## Task to complete
Are you able to quote each entry exactly as written?

START Exercise data

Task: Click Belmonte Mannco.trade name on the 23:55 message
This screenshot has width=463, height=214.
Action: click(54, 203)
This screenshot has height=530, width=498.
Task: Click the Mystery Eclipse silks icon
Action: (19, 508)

END Exercise data

## Exercise result
Task: Click Belmonte Mannco.trade name on the 23:55 message
This screenshot has width=463, height=214.
Action: click(54, 203)
This screenshot has height=530, width=498.
Task: Click the Mystery Eclipse silks icon
Action: (19, 508)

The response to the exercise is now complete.